If you think of a stock’s intrinsic value as its future cash flows discounted back to the present day at an appropriate rate - tricky to do in practice, but conceptually sound - then some cash-generative, high ROI stocks on a forecast PE of 50x are in fact cheap and undervalued.
It’s just that much of the value resides in future cash flows driven by present day investment. This future growth is hard to account for but that creates opportunities. Things seem expensive when they are in fact cheap.
So when should you buy a stock trading on a forecast PE of more than 50?
One possible answer is when you are presented with a scalable small cap software company that is a leader in a large market, with temporarily depressed earnings and strong long term shareholder/manager alignment.
Sopheon (LON:SPE) could be one such case. The group’s shares are down by more than a third from all-time highs over the past year. Co-founder and long time executive chairman Barry Mence retains a large stake in the company though.
A founder/leader of a small company with a substantial shareholding is not a silver bullet, but that degree of focused management-shareholder alignment is very difficult to replicate at larger companies. It’s often a big plus.
Earnings have taken a temporary knock but if they can recover then the group’s shares at 870p might be cheap. Recovering to 2018 levels of profitability would imply a ‘normal’ PE ratio of just over 13x.

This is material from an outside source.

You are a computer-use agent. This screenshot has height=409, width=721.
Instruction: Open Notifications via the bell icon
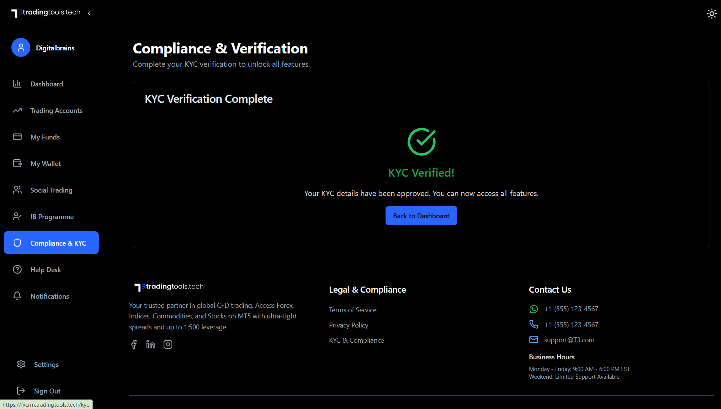click(17, 296)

That comes with plenty of scope for growth as well, given SPE’s market cap of £89m and a growing net cash position on the balance sheet. Everything I’ve seen so far suggests SPE can increase cash flows and reinvest them back into high return growth projects.
In fact, this is exactly what SPE does for its clients...
What it does
As Bruce Greenwald famously concludes: ‘in the long run, everything is a toaster.’
Technological obsolescence and commoditisation are ever present risks in this age, and change is the only constant. SPE specialises in helping clients to optimise their own investments so that they can maintain their competitive edge.